Hand motor impairment is very common after a stroke. These impairments include difficulty moving and coordinating the hands and fingers, which inhibits stroke patients from being able to perform daily functional tasks independently, resulting in a reduced quality of life. More than half of people with upper limb impairment after stroke will still have problems many months to years after their stroke. Therefore, improving hand function is a core element of rehabilitation. Many possible interventions have been developed; these may involve different exercises or training, specialist equipment or techniques, or they could take the form of a drug (pill or injection) given to help hand movement. There is limited evidence that suggests the following interventions may be effective: constraint-induced movement therapy, mental practice, mirror therapy,interventions for sensory impairment, virtual reality and a relatively high dose of repetitive task practice. Current hand rehabilitation robotic devices are typically driven by rigid linkages or joints, which subject the patient's fingers into a single plane of motion that will feel unnatural and uncomfortable. On top of that,these devices belong to the class of continuous passive motion (CPM) devices that only promote hand range-of-motion, but do not require the patient to play a semi-active role in performing the hand exercises.

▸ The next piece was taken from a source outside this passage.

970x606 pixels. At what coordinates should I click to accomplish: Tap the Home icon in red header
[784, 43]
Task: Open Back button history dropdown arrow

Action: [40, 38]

Furthermore, there is a huge demand for solutions assisting stroke patients with using the densely paralyzed hand to perform activities of daily living (ADL) in real life, which is not available at present. Most of the hand rehabilitation robotic devices available in the market cannot assist paralyzed hand to carry out ADL. To develop an assistive device to solve this unmet need, we decided to combine BCI technology with the wearable soft robotic glove, which enables actuation of paralyzed hand by motor imagery.

Registry
clinicaltrials.gov
Start Date
March 2, 2018
End Date
April 22, 2019
Last Updated
7 years ago
Study Type
Interventional
Study Design
Parallel
Sex
All

Investigators

Responsible Party
Sponsor

Eligibility Criteria

Inclusion Criteria

  • Aged 55-90 years regardless of lesion size, race
  • History of stroke less than 3 months prior to participation
  • Stroke type: ischemic or haemorrhagic
  • Fugl-Meyer motor score (FM score) of upper extremity impairment of 0-45 out of a maximum score of 66 on the Fugl-Meyer assessment scale
  • Ability to pay attention and maintain supported sitting for 1.5 hours continuously
  • Lack of or poor hand mobility (Medical Research Council Grade ≤ 2/5)
  • Able to give own consent
  • Able to comprehend and follow commands (Abbreviated Mental Test equal or more than 7)
  • Fulfil BCI resting brain states on initial screening.
  • Unilateral upper limb impairment

Exclusion Criteria

  • Recurrent clinical stroke
  • Functional status: severe aphasia or inattention, unstable medical conditions which may affect participation (e.g. unresolved sepsis, postural hypotension) or anticipated life expectancy of \<1 year due to malignancy or neurodegenerative disorder)
  • Hemispatial neglect (visual or sensory) or severe visual impairment despite visual aids
  • History of severe depression or active psychiatric disorder
  • Skull defect or previous cranial surgery as this would affect physical fit of EEG cap interface
  • Local arm factors: severe spasticity Modified Ashworth scale \>1+ in any region, fixed joint contractures or joint replacements, patients with poor skin conditions which would contraindicate repetitive arm training, upper limb pain impeding movements with visual analogue scale (VAS score) \>4/10, other conditions ensuing upper limb weakness, skull defect, polydactyly or amputation of fingers, and allergy to electrodes or adhesive gel

Outcomes

Primary Outcomes

Action Research Arm Test

Time Frame: 30 minutes

It assesses a client's ability to handle objects differing in size, weight and shape and therefore can be considered to be an arm-specific measure of activity limitation

Grip Strength Test

Time Frame: 5 minutes

The purpose of this test is to measure the maximum isometric strength of the hand and forearm muscles.

Fugl-Meyer Assessment

Time Frame: 20 minutes

It is designed to assess motor functioning, balance, sensation and joint functioning.